In mezzo “Milanomilanomilano”, “Putyourhandsupintheair”, qualche scratch. Forse gli è stato chiesto di infilare un evergreen dietro l’altro, forse ha imparato nelle decine di set che fa ogni anno in giro per il mondo che è il miglior modo di portare a casa la serata, in quei contesti in cui la maggior parte delle persone non è lì per te. Anche se la miniera di canzoni semisconosciute e riempipista che sono stati gli anni Settanta avrebbe offerto materiale per ballare anche al ragazzo che si è poi allontanato dalla sua coetanea, ha perso in fretta la faccia perplessa e ha guadagnato con fare esperto il bancone del bar.

Quando non ha guardato il computer, Grandmaster Flash ha tenuto uno sguardo un po’ perso nel vuoto, ma si capiva che era concentrato. Non è uno di quelli che ti dà l’impressione di divertirsi come un matto quando mette i dischi, ma neanche di quelli che si capisce vorrebbero essere da un’altra parte. Gli under 25 con le felpe, quelli con le barbe che facevano le storie su Instagram, quelli con il cocktail in mano che usavano Shazam per riconoscere “Tom’s Diner”, quelli coi capelli bianchi e vestiti bene, le donne sopra i trent’anni vestite meglio, hanno ballato tutti, molto. Paradossalmente una delle canzoni che ha riscosso meno entusiasmi è stata “The Message”, che di Grandmaster Flash e il suo gruppo, i Furious Five, è la canzone più famosa, la prima canzone rap con un testo di denuncia sociale. Si è fatto in tempo appena a cantare il primo “don’t push me, ‘cause I’m close to the edge”, che l’ha cambiata per mettere “Stayin’ Alive” dei Bee Gees.
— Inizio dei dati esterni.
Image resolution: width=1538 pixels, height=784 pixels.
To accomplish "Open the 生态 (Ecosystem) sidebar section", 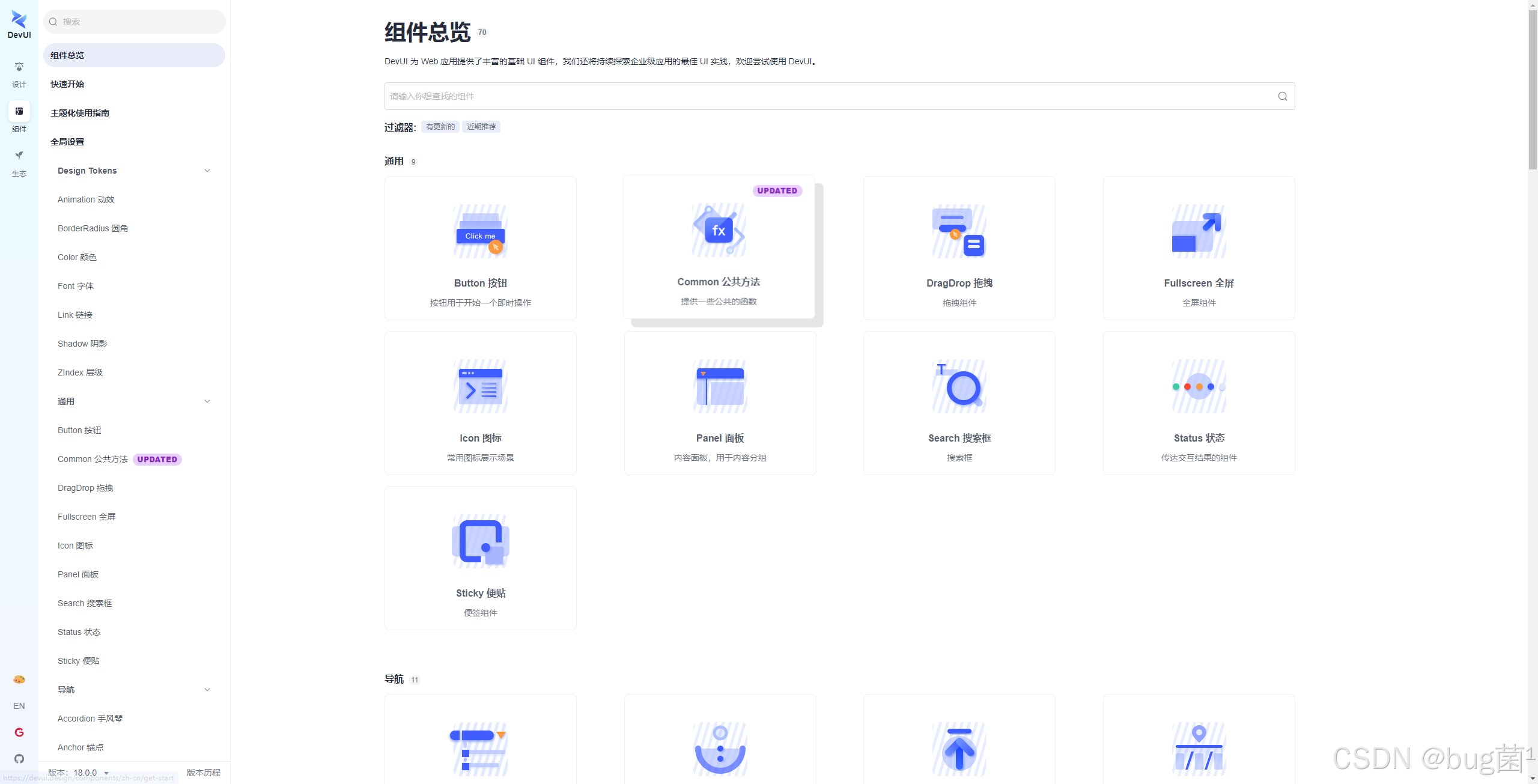I will tap(19, 163).
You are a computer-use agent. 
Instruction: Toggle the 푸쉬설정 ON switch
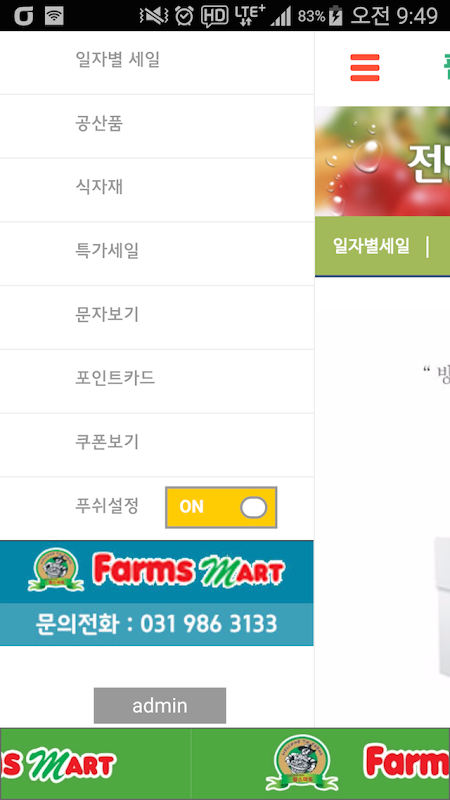pyautogui.click(x=221, y=507)
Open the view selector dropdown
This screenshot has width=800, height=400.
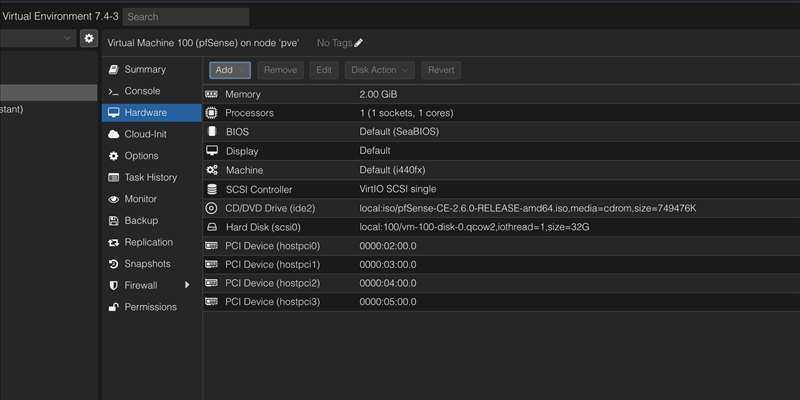click(x=67, y=38)
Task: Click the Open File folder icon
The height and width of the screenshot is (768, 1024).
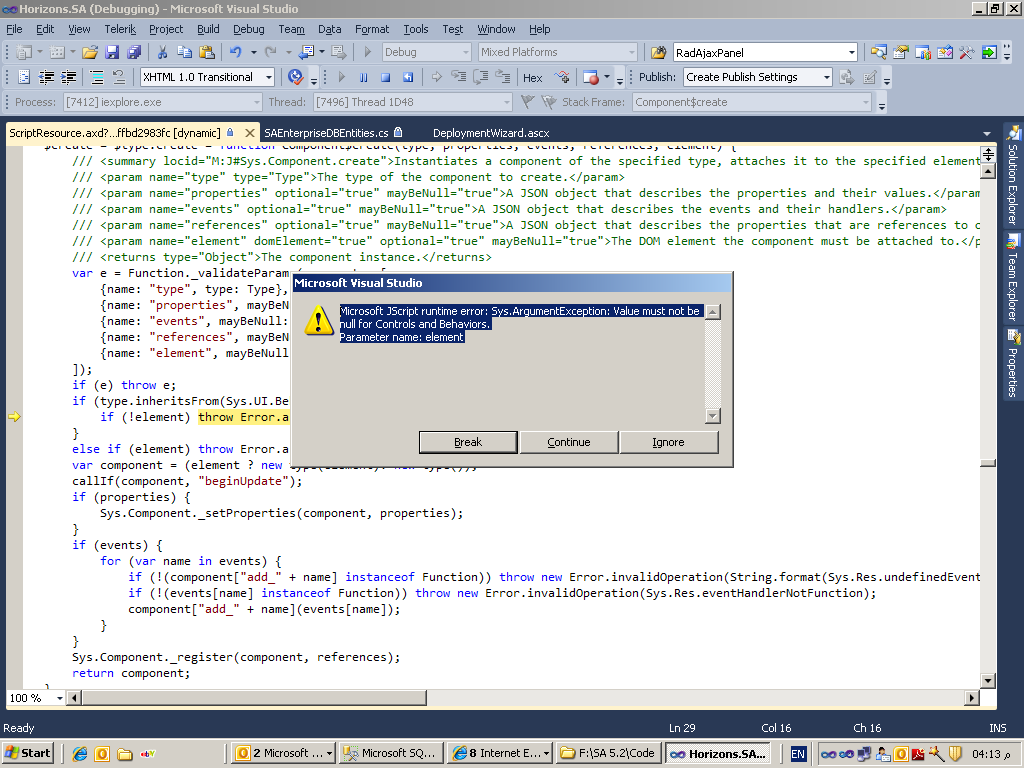Action: 90,52
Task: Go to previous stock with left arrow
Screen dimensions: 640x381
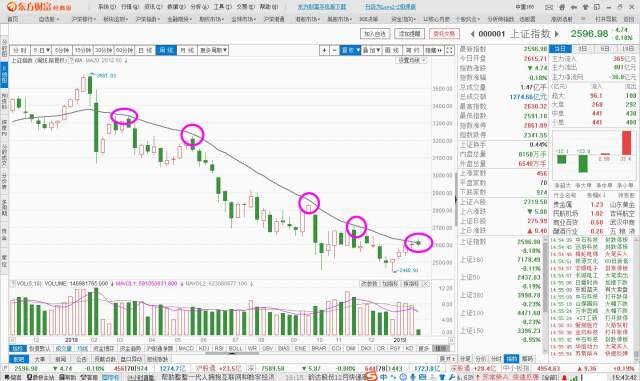Action: click(x=472, y=34)
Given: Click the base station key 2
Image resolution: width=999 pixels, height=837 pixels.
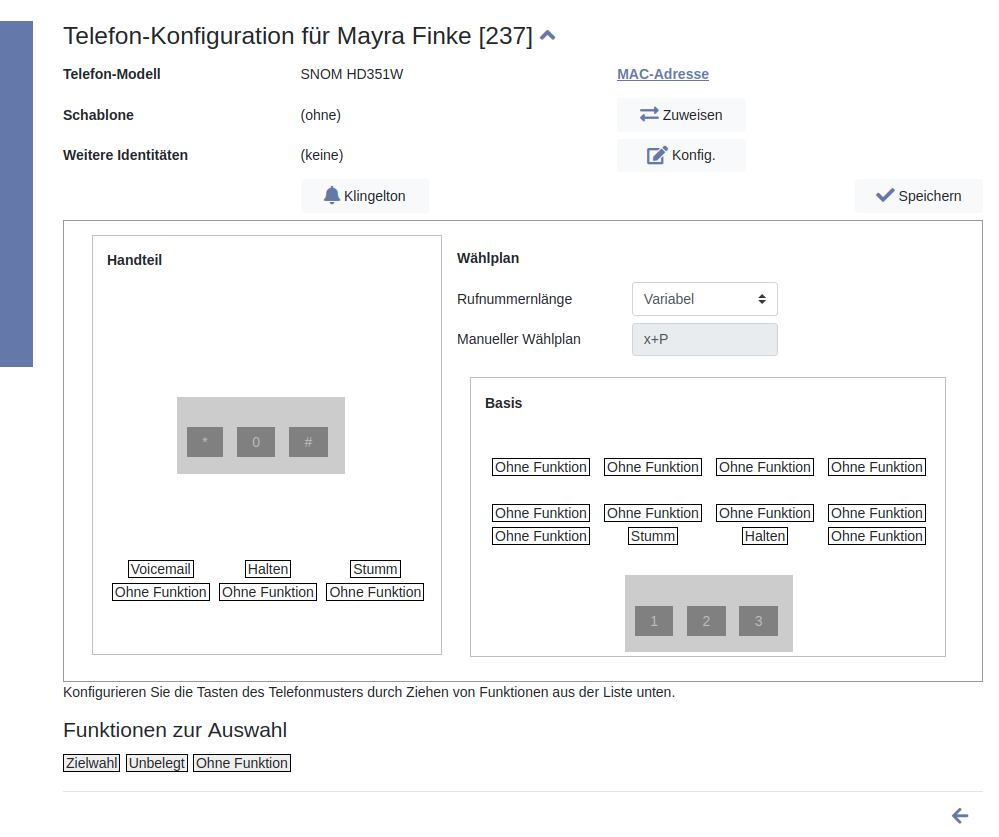Looking at the screenshot, I should point(706,621).
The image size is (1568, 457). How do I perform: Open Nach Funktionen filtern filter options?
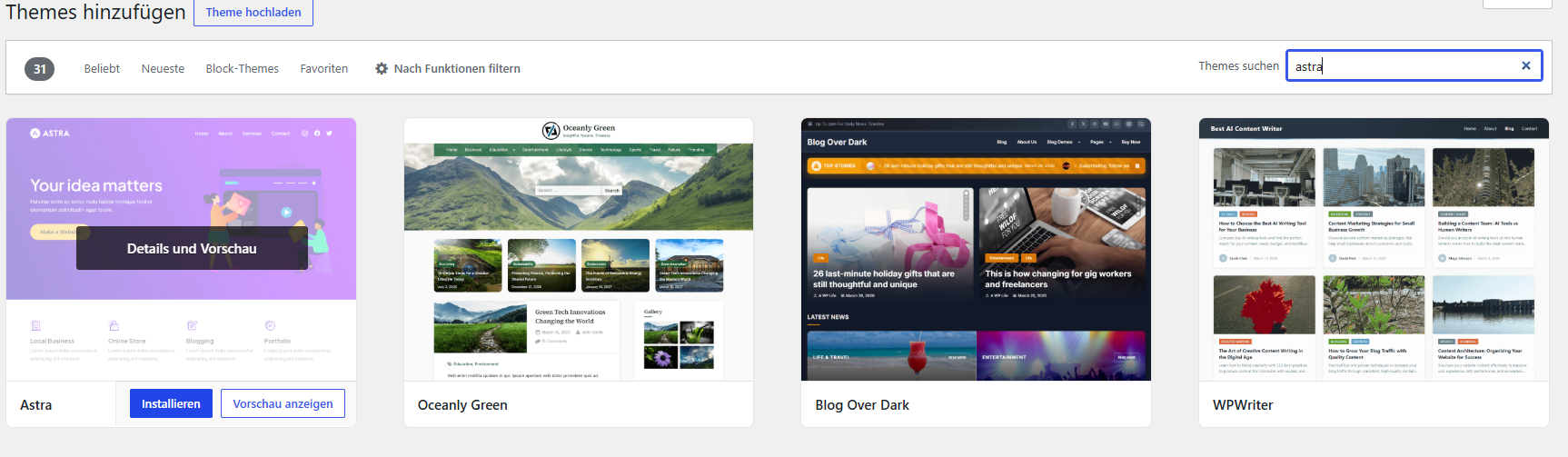tap(448, 68)
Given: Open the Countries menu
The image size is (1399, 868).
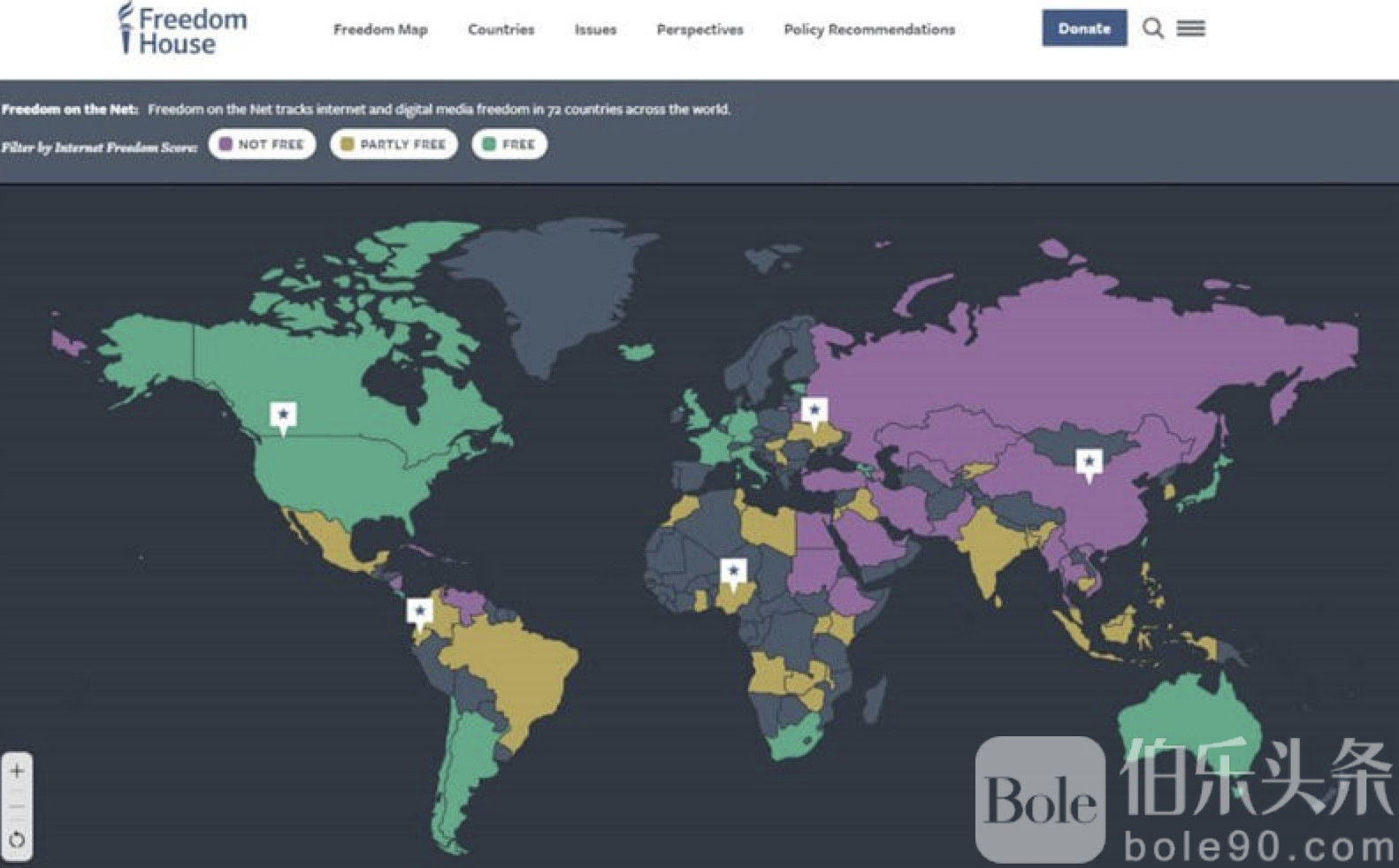Looking at the screenshot, I should coord(501,29).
Poi quando erano più o meno le due meno un quarto la serata ha preso una piega inaspettata, che a guardar bene forse ha chiuso il cerchio. “Jenny from the Block” è stata un primo segnale, che ha in qualche modo annunciato una serie di canzoni molto tamarre, che hanno incontrato i favori dei molti che non notavano niente di strano in Grandmaster Flash che mette “Destination Calabria” e “Danza Kuduro”. È anche uscito dalla comfort zone, chiedendo “letsmakesomenoise”. Poi è tornato un po’ nel suo, con i Cypress Hill e Kanye West: verso le due e mezza ha ringraziato chi era venuto con il minor numero di parole possibili, si è fatto un paio di foto con un paio dei molti che ne volevano una, e se n’è andato. È arrivato un ragazzo giovane nella postazione accanto a quella che aveva usato lui, e ha messo qualche secondo di “Hey Joe” e di “Back in Black”. Dopo qualche sguardo smarrito è partita “Passionfruit” di Drake, e tutti hanno socchiuso gli occhi e fatto di sì con la testa.